College of Animal Science & Veterinary Medicine, Shandong Agriculture University, Tai'an, People's Republic of China.
Immunopharmacol Immunotoxicol. 2010 Jun;32(2):297-306. doi: 10.3109/08923970903311802.
C3d, a split product of C3, interacts with its receptor (CR2 or CD21) on B cells and follicular dendritic cells (FDCs) and is crucial for induction and maintenance of a normal humoral immune response. This fragment of complement protein C3 (C3d) has also been shown to enhance B cell responses when complexed with antigen and C3d fusion increased Th2-biased immune response by inducing IL-4 production.
The gene fragment coding for Chinese Pekin duck (Anas platyrhynchos) C3d gene (duC3d) was cloned and expressed as a component of fusion proteins destined for use in in vitro experiments. Two, four and six copies of CR2-binding domain duC3d-P29 were fused, respectively, to truncated Newcastle disease virus (NDV) F gene encoding soluble glycoprotein F in pcDNA3.1.All recombinant proteins were analyzed by SDS-PAGE and Western immunoblot. BALB/c mice were, respectively, immunized with recombinant plasmids, blank vector, and inactivated vaccine.
The result of immunogenicity detections of The IL-4 level for F-C3d-P29.6 DNA immunization approached that for the inactivated vaccine. Compared to C3d-P29.6, C3d-P29.4 enhanced F DNA immunogenicity to a lesser extent. Furthermore, C3d-P29.n fusion increased Th2-biased immune response by inducing IL-4 production.

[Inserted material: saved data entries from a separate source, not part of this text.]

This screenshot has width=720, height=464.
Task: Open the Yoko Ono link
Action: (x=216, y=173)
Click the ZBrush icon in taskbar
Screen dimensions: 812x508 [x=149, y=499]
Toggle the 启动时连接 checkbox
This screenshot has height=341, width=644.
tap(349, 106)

We demonstrated that C3d-P29 could enhance immunogenicity by directing Th1-biased to a balanced and more effective Th1/Th2 response. The expression of the duck C3d fusion proteins in this study which was the first reported, and the detections of the cytokine level for F-C3d-P29.n in DNA immunization using the BALB/c mice as the model animal, will provide the basis for immunization trials in chicken or other poultry, studies of receptor binding and cell activation of animal lymphocytes, and investigations of new types of vaccine, including genetic recombinant and DNA vaccines for the future against relevant pathogens.
C3d 是 C3 的裂解产物,与 B 细胞和滤泡树突状细胞(FDC)上的受体(CR2 或 CD21)相互作用,对于诱导和维持正常的体液免疫反应至关重要。这种补体蛋白 C3 的片段(C3d)与抗原形成复合物时也可以增强 B 细胞的反应,并且通过诱导 IL-4 的产生,增加 C3d 融合物的 Th2 偏向性免疫反应。

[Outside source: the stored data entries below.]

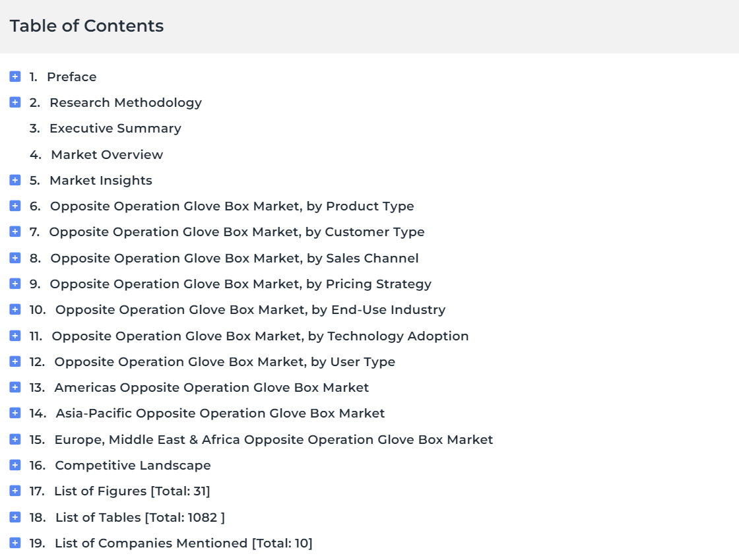Click plus icon beside by Pricing Strategy
The width and height of the screenshot is (739, 560).
click(15, 284)
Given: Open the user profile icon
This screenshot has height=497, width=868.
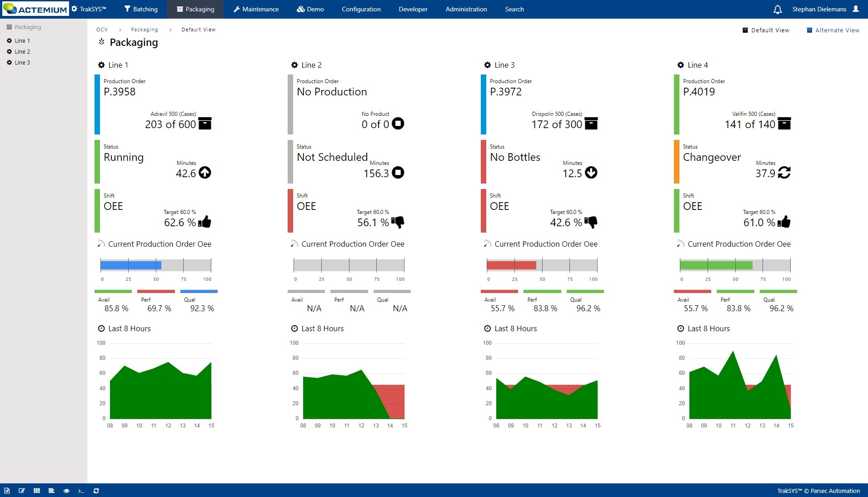Looking at the screenshot, I should tap(856, 9).
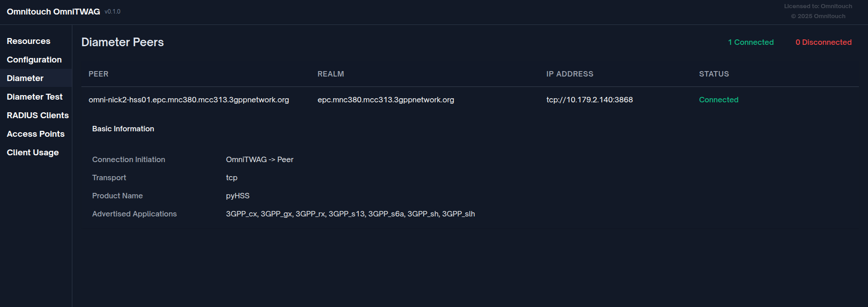Click the Advertised Applications list
The height and width of the screenshot is (307, 868).
coord(350,214)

克隆了编码中国北京鸭(Anas platyrhynchos)C3d 基因(duC3d)的基因片段,并将其作为融合蛋白的一部分进行表达,旨在用于体外实验。将 CR2 结合域 duC3d-P29 的两个、四个和六个拷贝分别融合到截短的新城疫病毒(NDV)F 基因编码的可溶性糖蛋白 F 中,构建到 pcDNA3.1 中。所有重组蛋白均通过 SDS-PAGE 和 Western 免疫印迹进行分析。BALB/c 小鼠分别用重组质粒、空载体和灭活疫苗进行免疫。

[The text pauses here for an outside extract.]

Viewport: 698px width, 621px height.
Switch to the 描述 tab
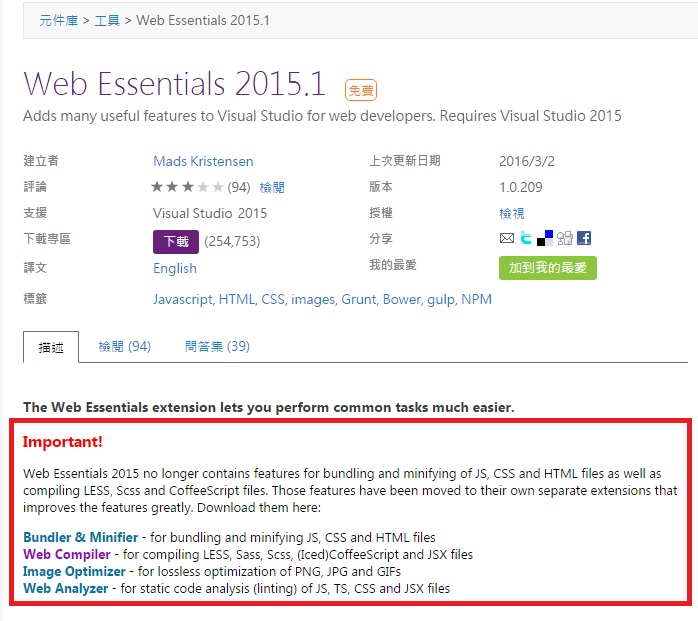click(51, 347)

F-C3d-P29.6 DNA 免疫的 IL-4 水平接近灭活疫苗。与 C3d-P29.6 相比,C3d-P29.4 对 F DNA 免疫原性的增强作用较小。此外,C3d-P29.n 融合通过诱导 IL-4 的产生增加了 Th2 偏向性免疫反应。
我们证明了 C3d-P29 通过将 Th1 偏向性引导至平衡和更有效的 Th1/Th2 反应来增强免疫原性。本研究首次报道了鸭 C3d 融合蛋白的表达,并在 BALB/c 小鼠模型中检测了 F-C3d-P29.n 的细胞因子水平,这为在鸡或其他禽类中进行免疫试验、研究动物淋巴细胞的受体结合和细胞激活以及研究新型疫苗(包括针对相关病原体的遗传重组和 DNA 疫苗)提供了依据。